[Material on finding words and elements]
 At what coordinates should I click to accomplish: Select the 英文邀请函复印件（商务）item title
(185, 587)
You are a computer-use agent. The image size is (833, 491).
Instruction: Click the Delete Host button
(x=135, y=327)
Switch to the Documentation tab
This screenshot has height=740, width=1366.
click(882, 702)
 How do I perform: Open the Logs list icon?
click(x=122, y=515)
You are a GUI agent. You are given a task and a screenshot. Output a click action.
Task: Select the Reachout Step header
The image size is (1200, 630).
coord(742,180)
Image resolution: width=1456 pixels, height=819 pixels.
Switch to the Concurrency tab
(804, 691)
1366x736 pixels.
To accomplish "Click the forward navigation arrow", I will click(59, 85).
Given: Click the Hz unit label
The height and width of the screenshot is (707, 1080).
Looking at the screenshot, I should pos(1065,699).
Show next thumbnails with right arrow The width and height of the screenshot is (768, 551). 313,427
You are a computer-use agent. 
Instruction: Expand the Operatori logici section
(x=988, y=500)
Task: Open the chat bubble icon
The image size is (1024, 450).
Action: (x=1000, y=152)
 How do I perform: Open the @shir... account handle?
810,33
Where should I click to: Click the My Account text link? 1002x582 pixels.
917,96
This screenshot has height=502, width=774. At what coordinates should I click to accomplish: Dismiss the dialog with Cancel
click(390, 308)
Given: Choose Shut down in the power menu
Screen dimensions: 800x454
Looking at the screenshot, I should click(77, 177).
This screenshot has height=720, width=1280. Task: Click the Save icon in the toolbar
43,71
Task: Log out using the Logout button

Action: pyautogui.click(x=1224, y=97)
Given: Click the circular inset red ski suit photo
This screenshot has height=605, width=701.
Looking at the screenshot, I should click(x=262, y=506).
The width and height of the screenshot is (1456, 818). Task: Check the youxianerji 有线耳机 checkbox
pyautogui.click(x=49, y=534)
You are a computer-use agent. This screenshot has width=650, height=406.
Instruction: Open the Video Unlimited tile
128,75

What you are asked to do:
Rescale the material from the line with "How do I perform: Open the Logs list icon?" up to and including the line with "coord(742,180)", and output only that stretch. Copy every line, but multiply each coordinate in the answers by 1.1 and round to whole numbers, with halves going up.

Task response:
 How do I perform: Open the Logs list icon?
click(x=134, y=567)
You are a GUI agent. You are given a task and a screenshot. Output a click action.
Task: Select the Reachout Step header
The image size is (1200, 630).
coord(816,198)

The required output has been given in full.